Cette série de peintures sont un hymne au couvert végétal et à ce qu’il nous réserve d’intimité. Dans ses méandres, elle puise son inspiration et crée des configurations étranges se substituant à ce que l’on connaît de ces paysages aux espaces secrets.
Au-delà d’une réalité incertaine, ses peintures offrent au regard des germinations inédites dans un monde sans échelle. L’enchevêtrement de tiges aux lignes tendues architecture l’espace et définit une organisation graphique, suggère le mouvement d’ascension verticale des végétaux pour s’extraire du sol.

La couleur est la maitresse du jeu fantasque de la lumière. Chacune des propositions picturales est dominée par le choix d’une couleur unique, ambiante, irradiant l’espace évoqué de son caractère chromatique et le libérant ainsi d’une quelconque réalité.
L’expression de ce songe horticole nous isole un temps de l’agitation humaine et invite à nous réintroduire dans le jardin originel.

-L'eau monte

« 2010, l'eau monte... » est le titre d'un nouveau chapitre de la production picturale d'Anne Laurence TERRASSE. Par cette courte phrase, on peut déjà pressentir l'intention dramatique contenue dans l'œuvre.

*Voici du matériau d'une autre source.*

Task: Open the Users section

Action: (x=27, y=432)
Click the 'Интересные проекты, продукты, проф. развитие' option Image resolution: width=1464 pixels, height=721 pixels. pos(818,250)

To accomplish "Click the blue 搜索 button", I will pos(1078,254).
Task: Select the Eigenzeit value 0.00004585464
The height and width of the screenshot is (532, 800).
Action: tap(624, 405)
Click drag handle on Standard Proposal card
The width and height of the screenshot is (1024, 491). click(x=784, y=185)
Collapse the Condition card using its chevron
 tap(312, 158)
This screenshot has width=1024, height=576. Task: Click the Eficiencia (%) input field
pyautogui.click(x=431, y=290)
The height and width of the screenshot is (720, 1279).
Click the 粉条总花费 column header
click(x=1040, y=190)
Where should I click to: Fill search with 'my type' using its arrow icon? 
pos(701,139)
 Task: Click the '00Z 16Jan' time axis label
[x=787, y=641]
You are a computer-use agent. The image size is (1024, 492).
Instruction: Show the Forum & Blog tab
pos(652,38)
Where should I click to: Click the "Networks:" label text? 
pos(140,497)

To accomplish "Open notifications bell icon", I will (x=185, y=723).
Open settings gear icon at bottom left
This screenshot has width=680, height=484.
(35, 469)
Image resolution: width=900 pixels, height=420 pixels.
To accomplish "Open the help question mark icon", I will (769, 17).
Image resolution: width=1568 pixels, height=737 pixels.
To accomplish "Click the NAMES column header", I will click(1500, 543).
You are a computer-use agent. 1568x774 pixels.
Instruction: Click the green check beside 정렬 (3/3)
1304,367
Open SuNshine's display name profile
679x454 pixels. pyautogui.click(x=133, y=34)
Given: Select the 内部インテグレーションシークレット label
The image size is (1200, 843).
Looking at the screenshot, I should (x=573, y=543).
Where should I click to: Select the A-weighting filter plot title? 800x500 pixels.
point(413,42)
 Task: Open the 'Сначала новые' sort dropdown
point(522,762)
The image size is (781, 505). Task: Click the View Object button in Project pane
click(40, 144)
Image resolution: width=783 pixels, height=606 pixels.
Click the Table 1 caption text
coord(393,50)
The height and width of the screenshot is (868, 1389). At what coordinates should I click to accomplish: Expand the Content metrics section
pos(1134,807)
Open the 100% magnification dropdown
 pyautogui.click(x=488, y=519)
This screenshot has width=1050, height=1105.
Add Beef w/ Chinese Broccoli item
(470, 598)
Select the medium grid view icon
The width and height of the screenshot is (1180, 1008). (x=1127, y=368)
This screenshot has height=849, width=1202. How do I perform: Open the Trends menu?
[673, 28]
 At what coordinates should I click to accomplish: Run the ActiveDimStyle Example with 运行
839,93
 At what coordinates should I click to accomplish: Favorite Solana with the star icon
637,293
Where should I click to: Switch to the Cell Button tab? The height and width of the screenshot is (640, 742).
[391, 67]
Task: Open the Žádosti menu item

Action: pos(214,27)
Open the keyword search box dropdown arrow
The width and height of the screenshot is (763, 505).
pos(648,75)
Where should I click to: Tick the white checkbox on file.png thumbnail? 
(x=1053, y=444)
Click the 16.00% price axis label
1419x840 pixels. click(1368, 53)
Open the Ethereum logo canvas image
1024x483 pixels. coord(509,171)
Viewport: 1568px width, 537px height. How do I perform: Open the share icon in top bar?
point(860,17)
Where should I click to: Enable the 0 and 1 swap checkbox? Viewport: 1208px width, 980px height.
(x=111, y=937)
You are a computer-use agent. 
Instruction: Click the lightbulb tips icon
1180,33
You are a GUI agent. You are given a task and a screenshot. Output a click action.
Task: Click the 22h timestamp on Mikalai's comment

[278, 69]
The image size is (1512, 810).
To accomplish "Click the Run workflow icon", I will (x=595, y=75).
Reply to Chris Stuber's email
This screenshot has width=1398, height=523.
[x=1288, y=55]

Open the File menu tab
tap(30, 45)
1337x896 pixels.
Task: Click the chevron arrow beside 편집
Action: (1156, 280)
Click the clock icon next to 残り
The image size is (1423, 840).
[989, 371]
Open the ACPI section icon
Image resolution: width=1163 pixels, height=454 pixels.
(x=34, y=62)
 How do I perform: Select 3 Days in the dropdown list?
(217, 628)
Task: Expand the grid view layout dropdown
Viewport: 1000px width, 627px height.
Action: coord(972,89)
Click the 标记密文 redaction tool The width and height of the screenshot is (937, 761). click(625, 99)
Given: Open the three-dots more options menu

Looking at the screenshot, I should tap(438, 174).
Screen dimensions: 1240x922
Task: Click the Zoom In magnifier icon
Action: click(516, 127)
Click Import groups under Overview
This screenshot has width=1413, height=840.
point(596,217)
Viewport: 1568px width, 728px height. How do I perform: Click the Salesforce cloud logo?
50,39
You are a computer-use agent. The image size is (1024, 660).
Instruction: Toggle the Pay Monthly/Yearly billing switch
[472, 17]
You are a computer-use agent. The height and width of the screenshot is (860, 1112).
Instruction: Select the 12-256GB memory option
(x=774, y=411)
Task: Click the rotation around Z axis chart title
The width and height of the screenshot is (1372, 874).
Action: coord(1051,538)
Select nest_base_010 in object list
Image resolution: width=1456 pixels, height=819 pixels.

L'auteur née dans la fin des années 50, voit apparaître dés sa jeunesse la préoccupation écologiste et sera, comme ses contemporains, saisie par l'angoisse du désastre annoncé.

Cette création picturale est une plongée dans le deuil d'un monde technologique tout-puissant. Sur fond de crise mondiale, on peut imaginer ce face à face amer avec ce héros vacillant sous la donne du joug planétaire.

Mais au delà de cette proposition grave, issue de la sensation d'une société en panne, c'est un hommage aux machines, objets aux lignes rigoureuses, usinées pour coopérer avec l'homme, et à leurs bouleversantes présences.

Par ces mises en scène picturales de leurs carcasses pourrissantes, à moitié immergées dans la montée des eaux, Anne Laurence TERRASSE cherche à capter l'intensité de cette confrontation entre deux puissances, celle de l'ordre naturel et, signalée par ces monstres de métal éprouvés, celle du désir humain de s'en dégager.

C'est l'effet de tension qui subjugue l'auteur.

Cette démarche artistique n'est pas morale car qui peut dire ce que représente la Machine dans l'ordre naturel ? Mais l'auteur joue avec ce contexte actuel d'interrogation planétaire pour le pur plaisir de la représentation du drame.

La technique de peinture matiérée , encastrant, dans son magma organique quelques lignes nettes, renvoie à cette représentation d'une humanité de moins en moins sûre d'elle-même, au seuil de l'anéantissement possible.

Les supports, châssis 80x80 cm enduits sur bois, ont été réalisés aux Ateliers Marianne.